**ASSIGNMENT**
Copy out lines with the word "November" from the material that follows.

**RECORDS FOR PROCESSING**

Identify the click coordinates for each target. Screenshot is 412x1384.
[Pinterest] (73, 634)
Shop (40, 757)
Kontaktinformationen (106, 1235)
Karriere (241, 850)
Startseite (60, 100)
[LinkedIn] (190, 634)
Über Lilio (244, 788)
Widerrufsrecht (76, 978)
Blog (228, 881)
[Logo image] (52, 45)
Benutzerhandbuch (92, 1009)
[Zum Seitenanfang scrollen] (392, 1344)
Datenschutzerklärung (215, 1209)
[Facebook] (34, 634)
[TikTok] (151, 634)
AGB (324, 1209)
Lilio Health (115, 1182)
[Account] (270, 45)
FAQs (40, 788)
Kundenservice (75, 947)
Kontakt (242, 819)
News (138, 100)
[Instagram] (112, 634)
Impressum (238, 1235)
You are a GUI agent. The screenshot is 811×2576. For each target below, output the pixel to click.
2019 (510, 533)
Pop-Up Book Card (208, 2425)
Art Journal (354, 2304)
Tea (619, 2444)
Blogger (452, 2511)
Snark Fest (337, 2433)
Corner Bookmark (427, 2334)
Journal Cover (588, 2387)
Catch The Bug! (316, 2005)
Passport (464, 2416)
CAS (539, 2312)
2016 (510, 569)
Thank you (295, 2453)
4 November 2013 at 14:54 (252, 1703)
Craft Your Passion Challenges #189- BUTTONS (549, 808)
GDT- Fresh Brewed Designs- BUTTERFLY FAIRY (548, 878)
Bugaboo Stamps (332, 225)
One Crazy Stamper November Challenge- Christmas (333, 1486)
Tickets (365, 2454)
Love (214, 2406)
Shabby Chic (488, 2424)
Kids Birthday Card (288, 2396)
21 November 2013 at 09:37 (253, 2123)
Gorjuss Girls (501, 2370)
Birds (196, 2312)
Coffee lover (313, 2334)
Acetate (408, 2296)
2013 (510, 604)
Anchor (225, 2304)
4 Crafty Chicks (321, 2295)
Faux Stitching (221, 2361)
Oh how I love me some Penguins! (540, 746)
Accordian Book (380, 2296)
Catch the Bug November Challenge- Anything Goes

**ANSWER TO THE PROBLEM**
4 November 2013 at 14:54 (252, 1703)
One Crazy Stamper November Challenge- Christmas (333, 1486)
21 November 2013 at 09:37 (253, 2123)
Catch the Bug November Challenge- Anything Goes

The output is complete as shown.